The major project reviews culimate in formal, two-hour meetings. These occur after Spires and his staff haved looked over the paperwork and reviewed earlier program reviews. The program managers prepare presentations, giving the background, status, risks and mitigation strategies. Integral as they are to the IT projects, contractors are not part of Spires’ reviews, his rationale being that government staff can be more forthright and candid without the presence of contractor employees.

“I’m not out to kill progams, but to give them the best chance for success,” Spires said. He said he hopes the patterns emerging from the reviews will help his office develop an internal center of excellence for project management by creating tools and guidance for dealing with the common problems.

Spires is no stranger to big systems and the challenges they entail. He was a long-time employee of SRA International, the systems integrator, rising to senior vice president for its commercial sector. And he worked a stint at the IRS as, successively, Deputy Commissioner for Operations Support, Associate Chief Information Officer for Business Systems Modernization, and Chief Information Officer.

Did anything surprise him upon entering DHS?

“I won’t say ‘surprised,'” Spires said. “When working at the IRS, I was surprised. But not this time.” Pretty much throughout the 1990s, the IRS was enmeshed in struggles to get its epic modernization effort off the ground as the agency, at the behest of Congress, sought to reorganize the agency along the lines of the classes of taxpayers.

“IRS was a much more centralized model. Here, we’re trying to figure out how to work effectively in a federated model,” Spires said.

Besides reviewing the projects, Spires has other priorities. One is standing up two matching, physically separated data centers and migrating the department to a single network infrastructure served by the centers.
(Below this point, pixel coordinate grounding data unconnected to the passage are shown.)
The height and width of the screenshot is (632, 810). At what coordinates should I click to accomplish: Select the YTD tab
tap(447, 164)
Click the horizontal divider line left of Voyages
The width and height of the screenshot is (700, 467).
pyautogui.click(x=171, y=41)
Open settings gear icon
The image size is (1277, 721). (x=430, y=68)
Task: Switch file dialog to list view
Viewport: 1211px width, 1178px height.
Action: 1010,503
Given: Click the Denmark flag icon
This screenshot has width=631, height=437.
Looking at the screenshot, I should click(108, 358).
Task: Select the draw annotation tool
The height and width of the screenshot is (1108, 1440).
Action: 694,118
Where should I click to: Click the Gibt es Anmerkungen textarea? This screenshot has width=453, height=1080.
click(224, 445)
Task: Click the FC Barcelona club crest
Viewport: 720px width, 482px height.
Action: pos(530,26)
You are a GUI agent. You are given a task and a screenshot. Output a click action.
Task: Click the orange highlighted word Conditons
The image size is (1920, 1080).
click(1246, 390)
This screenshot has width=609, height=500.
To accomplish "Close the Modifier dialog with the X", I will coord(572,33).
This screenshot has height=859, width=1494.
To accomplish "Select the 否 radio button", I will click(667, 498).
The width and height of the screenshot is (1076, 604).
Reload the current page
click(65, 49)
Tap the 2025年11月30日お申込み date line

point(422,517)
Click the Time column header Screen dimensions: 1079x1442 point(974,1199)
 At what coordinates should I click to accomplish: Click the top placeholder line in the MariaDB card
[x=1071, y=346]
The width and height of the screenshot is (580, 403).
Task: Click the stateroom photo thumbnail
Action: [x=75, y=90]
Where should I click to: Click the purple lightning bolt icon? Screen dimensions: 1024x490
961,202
He said the department is still operating 19 legacy data centers that are slated for eventual shuttering, their applications moved into the two centers. The two, Spires said, could be considered Homeland Secuity’s own cloud computing facility.

“This is a top priority from a cost and security standpoint,” he said. The timeline for the consolidation, though, “is not all in our hands,” he added. For fiscal 2010, Spires got $150 million to help accelerate the migration, but that’s not enough to get it all done in a year. So far five have closed, and Spires said the department has developed a methodology for migrating applications and closing data centers in a predictable manner. “There is an approach, it is working,” he said. But now the money becomes the limiting factor.

Other priorities include beefing up DHS’s cyber security capabilities, giving more resources to the security operation centers and implementing better intrusion detection capabilities. And, Spires wants to correct what he termed “an imalance between federal employees and contrators” working on DHS mission applications.

Not that the job can be done without contractors, “but I don’t think we have the right balance.” So he is planning to hire 200 CIO office employees over the next two years to provide better IT oversight.